It is as easy as a click of a button to send online resumes to multiple employers; however, this technology can have its disadvantages. Job seekers send out as many resumes as possible in hope of getting a response. MRINetwork, a recruitment organization, found that often there is little connection between the job's requirements and the candidate's qualifications.
Michael Jalbert, president of MRINetwork, compares today's online boards to the time when job boards were nonexistent. He says the pre-era consisted of a lot more work involving writing cover letters and mailing hard copies of resumes.
"The shotgun approach seems to have taken over the job search today," Jalbert said. "Many candidates shoot off their resumes to a wide range of postings in the hope that one of them will hit the target."
The issue with this approach is employers tend to delete responses immediately if they notice anything that doesn't fit with their posting. Going through the mass amount of responses is frustrating to employers. Jalbert discusses one company's experience:
"The job posting listed very specific qualifications that included terms like 'business-to-business, financial services and high-tech,'" he said. "But a high number of the responses came from candidates who clearly sent their resumes to a dozen companies, regardless of their suitability for the job."
Many job-seekers assert they studied the company before applying, even when their experience clearly wasn't suited for the job opening.
Jalbert offers some advice to those seeking jobs online:
- Read the job description and be aware of the requirements.
- Don't respond to ones for which you don't qualify.
- Change your cover letter to fit each job posting: Edit your cover letter to address the key points stated in the posting.
"There's nothing wrong with responding to multiple postings," said Jalbert, "as long as the candidate can demonstrate some suitability for the position."
For more information, visit www.mrinetwork.com.
THE NAME GAME
Your university's name may be impressive but not necessarily a shoo-in when applying for jobs. Chief financial officers were asked in a survey to see how much weight a job seeker's alma mater should be given during the interview process.
Fifty-one percent of the respondents said the name of the university was very important, while 49 percent believed it was not important at all, according to a survey by Accountemps, an accounting staffing service that surveyed more than 1,400 CFOs. And, 38 percent believed the university's name was only somewhat important.
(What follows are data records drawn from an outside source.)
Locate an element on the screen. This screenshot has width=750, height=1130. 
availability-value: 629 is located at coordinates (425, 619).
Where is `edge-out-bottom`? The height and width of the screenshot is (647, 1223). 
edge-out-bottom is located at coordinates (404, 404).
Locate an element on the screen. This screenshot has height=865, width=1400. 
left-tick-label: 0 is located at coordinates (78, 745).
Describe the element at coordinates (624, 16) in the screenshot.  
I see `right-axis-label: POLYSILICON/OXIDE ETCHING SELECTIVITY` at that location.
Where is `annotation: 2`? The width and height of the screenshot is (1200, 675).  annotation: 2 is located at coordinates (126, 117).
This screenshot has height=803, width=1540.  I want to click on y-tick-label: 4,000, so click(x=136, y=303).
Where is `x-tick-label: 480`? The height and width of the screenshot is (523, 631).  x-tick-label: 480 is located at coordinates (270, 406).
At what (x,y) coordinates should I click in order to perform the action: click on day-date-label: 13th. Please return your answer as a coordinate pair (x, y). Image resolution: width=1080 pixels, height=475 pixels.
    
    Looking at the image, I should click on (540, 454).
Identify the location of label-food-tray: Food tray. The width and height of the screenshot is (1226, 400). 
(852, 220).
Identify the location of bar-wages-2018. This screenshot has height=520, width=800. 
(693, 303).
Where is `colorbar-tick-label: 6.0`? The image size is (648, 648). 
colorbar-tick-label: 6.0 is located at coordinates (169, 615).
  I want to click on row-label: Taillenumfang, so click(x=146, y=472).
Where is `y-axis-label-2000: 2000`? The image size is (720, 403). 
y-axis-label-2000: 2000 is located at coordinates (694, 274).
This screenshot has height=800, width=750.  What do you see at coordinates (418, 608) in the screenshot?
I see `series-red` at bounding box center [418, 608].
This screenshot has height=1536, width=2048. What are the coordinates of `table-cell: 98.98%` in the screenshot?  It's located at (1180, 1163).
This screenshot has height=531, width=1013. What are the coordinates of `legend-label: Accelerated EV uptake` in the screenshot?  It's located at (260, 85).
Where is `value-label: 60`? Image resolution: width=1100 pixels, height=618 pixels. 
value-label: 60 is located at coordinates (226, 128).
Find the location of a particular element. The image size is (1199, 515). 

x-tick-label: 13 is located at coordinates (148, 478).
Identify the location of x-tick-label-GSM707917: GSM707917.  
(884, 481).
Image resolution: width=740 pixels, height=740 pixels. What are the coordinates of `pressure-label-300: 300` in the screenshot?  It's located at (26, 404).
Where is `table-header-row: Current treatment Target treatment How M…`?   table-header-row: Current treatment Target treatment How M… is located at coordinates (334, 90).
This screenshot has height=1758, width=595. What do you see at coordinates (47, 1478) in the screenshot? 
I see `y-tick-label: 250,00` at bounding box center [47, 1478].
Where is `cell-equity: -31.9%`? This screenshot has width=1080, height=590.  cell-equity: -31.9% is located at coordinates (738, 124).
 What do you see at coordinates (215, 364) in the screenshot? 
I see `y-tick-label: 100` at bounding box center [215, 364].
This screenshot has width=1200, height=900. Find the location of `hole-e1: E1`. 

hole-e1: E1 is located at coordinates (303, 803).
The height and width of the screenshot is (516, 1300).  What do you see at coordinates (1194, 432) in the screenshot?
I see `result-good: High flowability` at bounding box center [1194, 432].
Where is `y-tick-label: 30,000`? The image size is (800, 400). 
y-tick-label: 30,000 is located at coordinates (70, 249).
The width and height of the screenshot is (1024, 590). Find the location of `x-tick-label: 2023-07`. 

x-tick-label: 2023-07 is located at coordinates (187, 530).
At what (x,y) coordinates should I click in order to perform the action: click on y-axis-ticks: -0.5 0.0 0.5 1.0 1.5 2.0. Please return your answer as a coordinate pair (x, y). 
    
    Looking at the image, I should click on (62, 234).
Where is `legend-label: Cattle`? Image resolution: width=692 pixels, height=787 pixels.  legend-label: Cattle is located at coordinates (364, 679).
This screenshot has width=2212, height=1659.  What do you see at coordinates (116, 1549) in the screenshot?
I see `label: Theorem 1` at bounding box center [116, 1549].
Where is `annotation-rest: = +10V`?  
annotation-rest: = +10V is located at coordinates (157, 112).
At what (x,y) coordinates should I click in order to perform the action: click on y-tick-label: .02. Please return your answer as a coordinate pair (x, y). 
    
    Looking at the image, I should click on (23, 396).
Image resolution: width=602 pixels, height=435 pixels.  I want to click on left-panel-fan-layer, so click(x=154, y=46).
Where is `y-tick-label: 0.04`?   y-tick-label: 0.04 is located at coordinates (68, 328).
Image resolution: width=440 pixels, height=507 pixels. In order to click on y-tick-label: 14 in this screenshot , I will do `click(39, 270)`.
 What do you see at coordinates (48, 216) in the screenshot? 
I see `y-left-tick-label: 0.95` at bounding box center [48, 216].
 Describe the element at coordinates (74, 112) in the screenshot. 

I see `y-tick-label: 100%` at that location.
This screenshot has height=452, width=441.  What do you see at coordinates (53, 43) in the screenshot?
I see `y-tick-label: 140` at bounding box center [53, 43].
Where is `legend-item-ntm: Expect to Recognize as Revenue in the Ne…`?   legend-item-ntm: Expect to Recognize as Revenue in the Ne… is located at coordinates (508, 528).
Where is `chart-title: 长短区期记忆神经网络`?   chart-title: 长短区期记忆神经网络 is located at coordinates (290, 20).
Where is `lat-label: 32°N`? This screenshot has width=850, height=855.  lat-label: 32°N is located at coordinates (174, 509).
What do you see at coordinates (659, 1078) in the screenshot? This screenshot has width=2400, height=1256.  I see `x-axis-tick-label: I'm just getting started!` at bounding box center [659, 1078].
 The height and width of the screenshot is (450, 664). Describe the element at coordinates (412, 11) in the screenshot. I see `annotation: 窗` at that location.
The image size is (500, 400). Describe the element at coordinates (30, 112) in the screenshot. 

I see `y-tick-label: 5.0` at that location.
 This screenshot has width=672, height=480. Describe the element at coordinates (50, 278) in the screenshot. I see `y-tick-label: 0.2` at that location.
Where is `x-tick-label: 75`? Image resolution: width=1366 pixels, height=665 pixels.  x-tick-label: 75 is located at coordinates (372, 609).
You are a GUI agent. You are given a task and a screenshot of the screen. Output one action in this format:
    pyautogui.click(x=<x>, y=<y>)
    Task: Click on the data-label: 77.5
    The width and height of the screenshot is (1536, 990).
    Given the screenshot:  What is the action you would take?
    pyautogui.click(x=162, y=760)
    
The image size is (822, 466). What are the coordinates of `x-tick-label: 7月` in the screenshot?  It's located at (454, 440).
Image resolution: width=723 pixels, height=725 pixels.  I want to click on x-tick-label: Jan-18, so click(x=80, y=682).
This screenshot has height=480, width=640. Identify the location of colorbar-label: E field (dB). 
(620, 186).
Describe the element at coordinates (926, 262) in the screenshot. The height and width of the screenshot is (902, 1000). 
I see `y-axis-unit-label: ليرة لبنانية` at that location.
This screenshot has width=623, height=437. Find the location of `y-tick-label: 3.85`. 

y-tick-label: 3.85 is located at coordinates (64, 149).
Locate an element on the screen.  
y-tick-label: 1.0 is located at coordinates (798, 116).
"Because many entry-level candidates have little professional experience, hiring managers often consider non-work-related factors, such as the quality of the applicant's formal education," said Max Messmer, chairman of Accountemps. "But learning extends beyond the classroom - valuable skills and knowledge also are gained through extracurricular activities, internships and jobs held during college.
"Employers should avoid letting a single factor, such as where an applicant went to school or which internships he or she completed, carry disproportionate weight in the evaluation process," Messmer added. "A strong work ethic and the ability to adapt quickly to a new environment, for example, are equally desirable."